PROLOG a general purpose logic programming language that is also declarative. Prolog is based on first-order logic. The syntax of PROLOG is derived from Horn clauses which is a subset of first-order logic. Because PROLOG is declarative, program logic is expressed represented by facts, relations, and rules. Questions are asked and then answers are provided based on the facts, relations, and rules.
The name PROLOG is derived from the phrase "PROgramming in LOGic". Academics in computer science community consider PROLOG an important language because it is about executable logic. Academics in philosophy or logic like to teach PROLOG for the same reason. Academics in business...Well, I have an MBA with an emphasis in information systems and they never mentioned PROLOG in any classes I took but that was 30 years ago.

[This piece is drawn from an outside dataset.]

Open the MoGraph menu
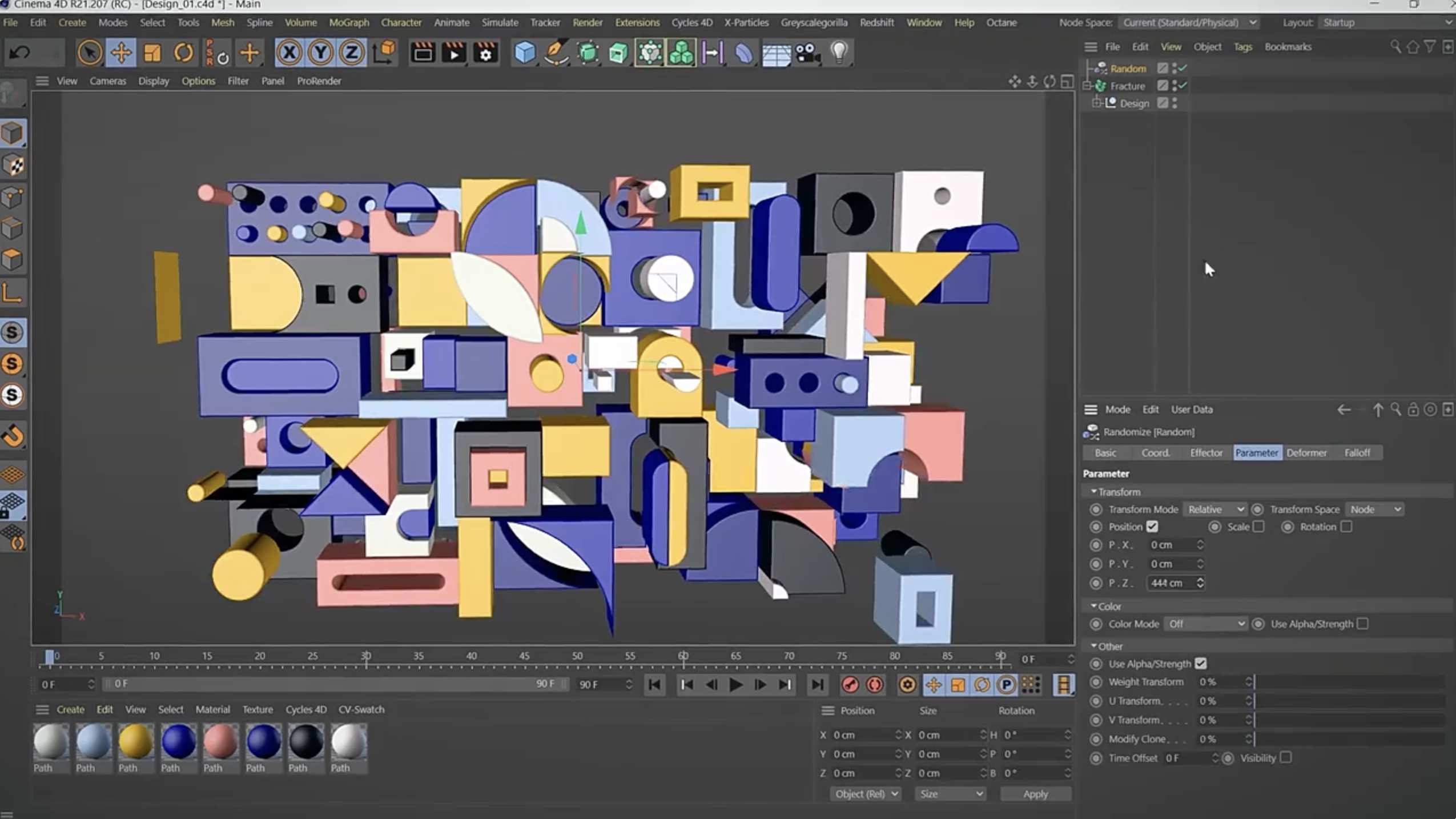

So, most business professionals have probably never heard of PROLOG. However, if you have read Knowledge Engineering Basics for Accounting Professionals, you might be like me and get the sense that PROLOG might be very, very important.
The article, Prolog Under the Hood: An Honest Look, examines the inner workings of PROLOG. In the first paragraph of the conclusion of that article the author states:
In the AI [artificial intelligence] industry we have created many neat programming tools, none of which have taken off as we hoped. Quite possibly it is because the languages try too hard to be something they are not.

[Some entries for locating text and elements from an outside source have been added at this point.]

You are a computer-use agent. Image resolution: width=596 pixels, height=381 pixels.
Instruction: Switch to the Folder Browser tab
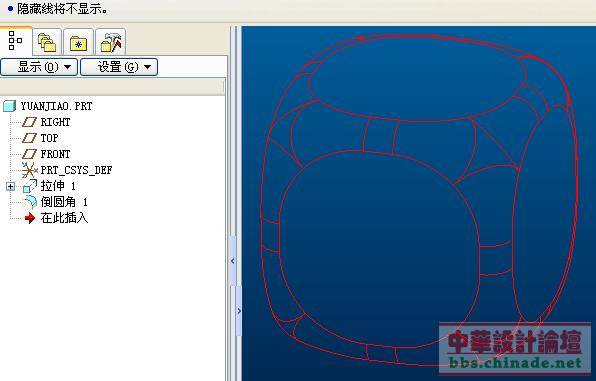47,42
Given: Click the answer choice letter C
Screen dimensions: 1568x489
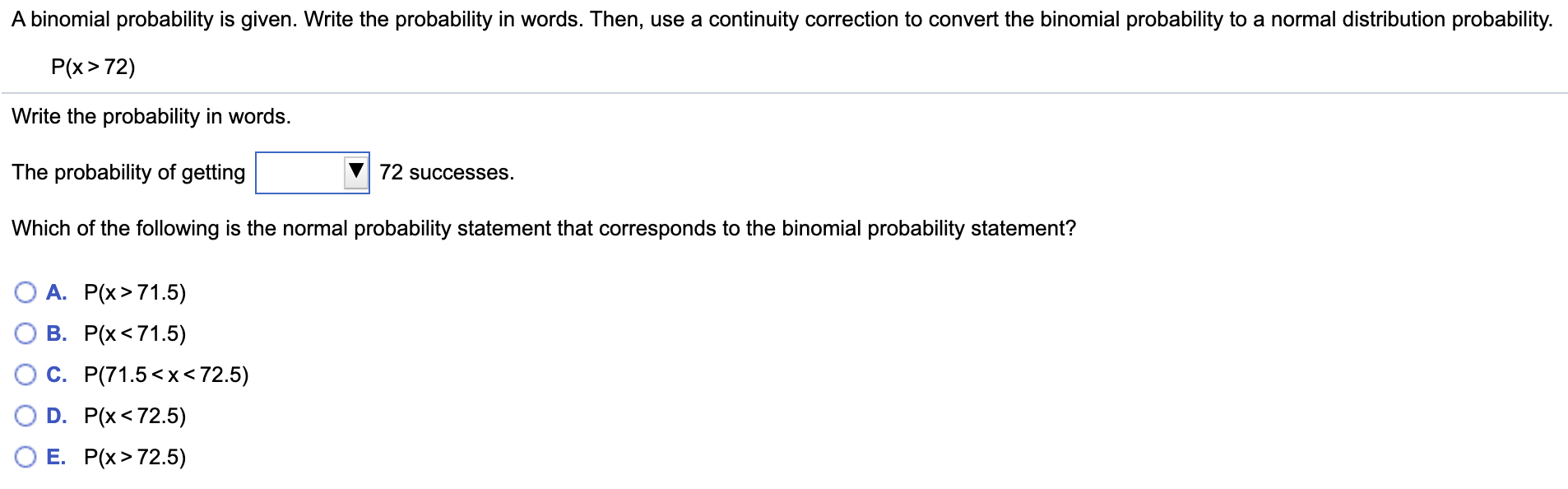Looking at the screenshot, I should pyautogui.click(x=56, y=375).
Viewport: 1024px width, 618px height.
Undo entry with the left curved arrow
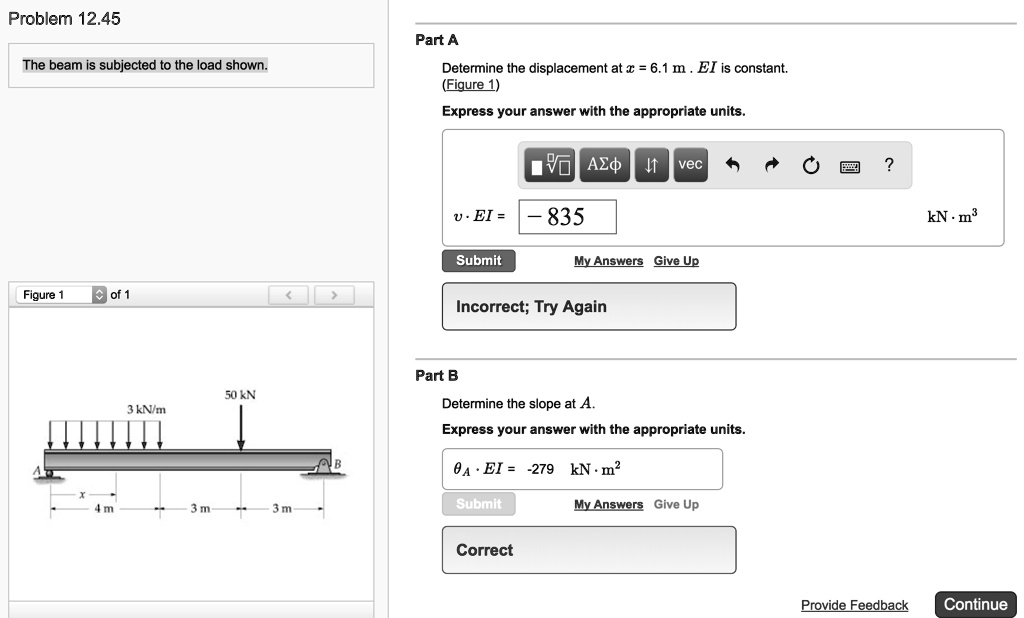[731, 164]
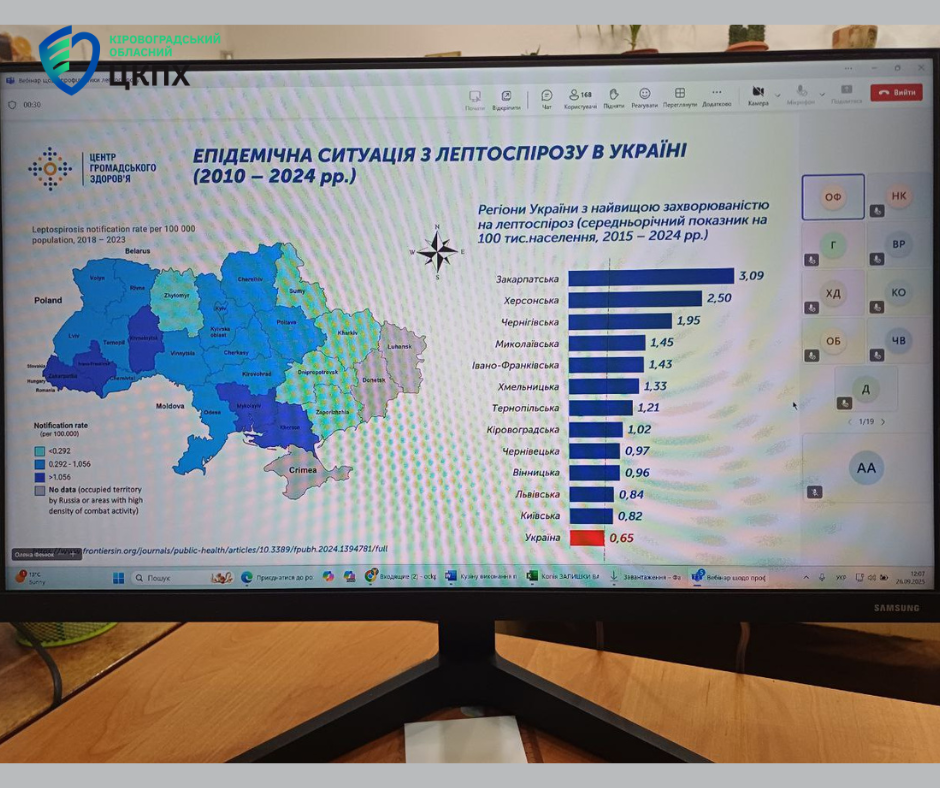Go to next participants page arrow
The width and height of the screenshot is (940, 788).
point(883,422)
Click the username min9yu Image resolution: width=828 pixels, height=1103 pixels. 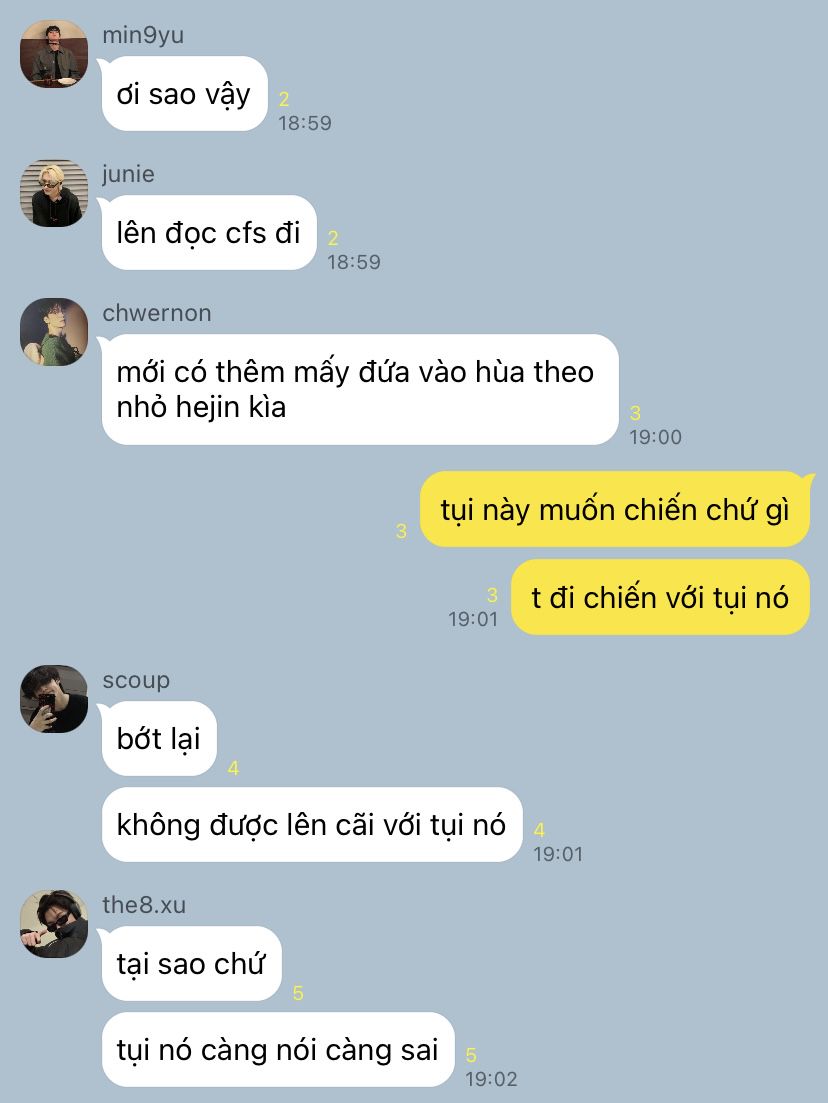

There is a lot to that statement. First off, it is unfortunate that the author chose to use the term "AI" or artificial intelligence. It seems that artificial intelligence and expert systems tends to get grouped together. This is unfortunate in my view. Personally, I don't like the "artificial" part of artificial intelligence. The term expert system resonates with me well though. Expert systems are "neat" ideas.
The "...because the languages try too hard to be something that they are not." I completely agree with that statement. Computers cannot think. They are machines and machines, at least today's machines, cannot think. The best that machines can do is mimic some things what humans can do. Machines cannot mimic intuition and creativity. But they can mimic rudimentary tasks, if give the right knowledge in the right form.
That form is machine-readable metadata. Facts, relations, rules. That is what a machine uses to mimic tasks humans perform, successfully automating those tasks. But if the metadata is nonsense, then the results of the machine automated tasks will likewise be nonsense.
PROLOG is a tool for making sure the important machine-readable metadata is not nonsense. That is the first step in automating work. So, am I saying that every accountant needs to go and learn PROLOG? No. Not at all. PROLOG or things like PROLOG such as the Fluent Editor will be buried deeply within the bowels of software. While the law of conservation of complexity states that complexity can never be removed from a system, the complexity certainly can be moved.
Using techniques that I have outlined in my document Understanding Blocks, Slots, Templates and Exemplars, the "neat" functionality provided by PROLOG and other such tools for making sure facts, relations, and rules are described correctly in taxonomies and ontologies and consistent with those descriptions in something like a digital financial report; machines will effectively mimic humans and perform useful work.
The alternative? Nonsense. Describing the facts, relations, and rules is a basic function of the system. If the facts, relations, and rules are not described correctly then inconsistencies result. It really is that straight forward.
But if both the information in something like a digital financial report is correct and consistent with what people believe is a standard machine-readable representation of a financial report; machines can do incredibly useful work for humans because the information does not contain nonsense.
Tools like PROLOG and the Fluent Editor minimize and hopefully eliminate nonsense.
XBRL US and others have created what they call the "Data Quality Committee". Data quality is the "end". What they are really doing is creating machine-readable rules necessary to reduce the nonsense. Those rules are the "means" to the "end", data quality. Think of what the Data Quality Committee creates as being an extension of the US GAAP XBRL Taxonomy, adding important missing machine-readable business rules.
Ask yourself a question. How do you know that the machine-readable rules are correct? Tools like PROLOG can help.
If you are ambitious, a great way to understand what I am talking about is to fiddle around with PROLOG. This blog post, Try Logic Programming: A Gentle Introduction to PROLOG, points you to a free downloadable version of a PROLOG implementation, tutorials, examples, and other useful information.
Learn PROLOG Now! has other very useful information.
Really anxious to get started with PROLOG? Try this online version of PROLOG.
Of course, all this begs the question, "Why would you need PROLOG? Why can't an XBRL processor and/or XBRL Formula processor handle all these details?" PROLOG is basically a general purpose reasoner. Why isn't there a business report reasoner or even better a financial report reasoner?